You taught me, at seventeen, a lesson that I, as a child reared on fiction and poetry and plays and music, still haven't fully embraced at 41: resolution is not ever guaranteed in real life, and you have surprisingly little control over whether it happens. Some wounds don't heal. Some things stay broken, never cohere. I drove home in a panic, reeling at the sheer number of things I'd never be able to stand the smell of (your cologne, on a stranger in an elevator, still makes my knees buckle), the music I'd never be able to separate from the thought of you (that whole summer of Passion, Peter Gabriel's soundtrack for The Last Temptation of Christ -- the imprint seemed so indelible I'd never get over it), the chains of association sparked simply by the view from the Lawrence Hall of Science or a cluster of red grapes or a pomegranate. You dissolved me. Whoever I was going to be after you, it would be someone else. (Indeed the person I think I was before you went dormant that night and it took me twenty years to realize it was still there at all.) I knew for certain, in all my over-passionate adolescent silliness -- because you were never going to be the worst thing that happened to me -- that I would never eat, never sleep, ever again, knowing you were out there and not with me.

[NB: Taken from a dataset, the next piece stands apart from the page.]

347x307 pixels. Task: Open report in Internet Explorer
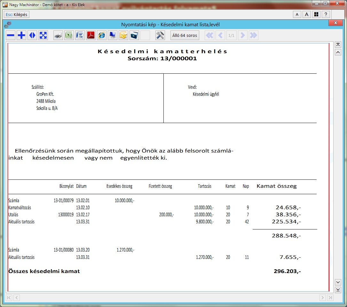click(102, 36)
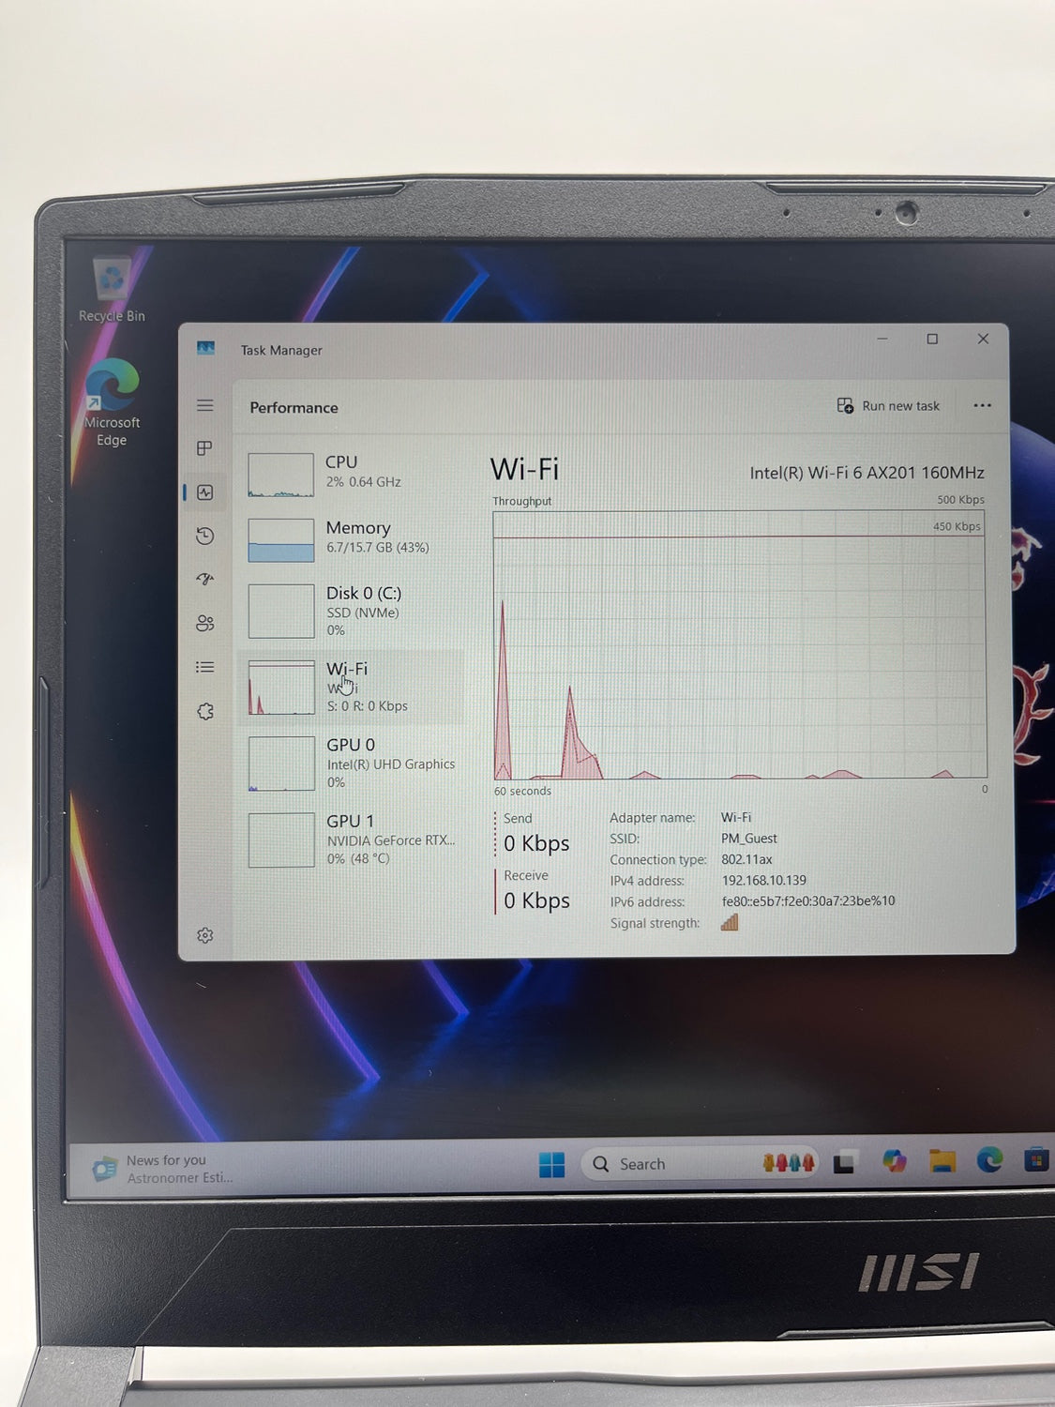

I didn't know it then but it wouldn't be long. There were to be only nine months and three weeks more in which you were out there, and not with me. After that, half of that would stop being true. I had just said goodbye to you for the second to last time.
Resolution? Not an option you ever gave me. Not in the sense of closure, or clarity, not in the sense of law, which is agreement to enact something, or the sense of math, which is to make an equation more elegant. Not in the sense of music, where dissonance returns to consonance. The medical sense of resolution, in which inflammation disappears without infection, Time gave me, not you.
Ben, I've had a lot of crappy New Year's Eves. A lot. But you, my dear, set the bar so high I doubt anyone will ever be able to top it. I know you couldn't help it and I don't hold it against you; never did. But I still miss you. Whoever you were to the rest of the world, you were my first totally consuming experience of love. You left me with a hell of a lot to learn about boundaries, about need, and about the aspect of passion that means suffering. And I suppose it is in the nature of grand passion that it be, as you were, a study in the unresolved and unresolvable. What was I supposed to do with all that energy that had nowhere to go? With this love?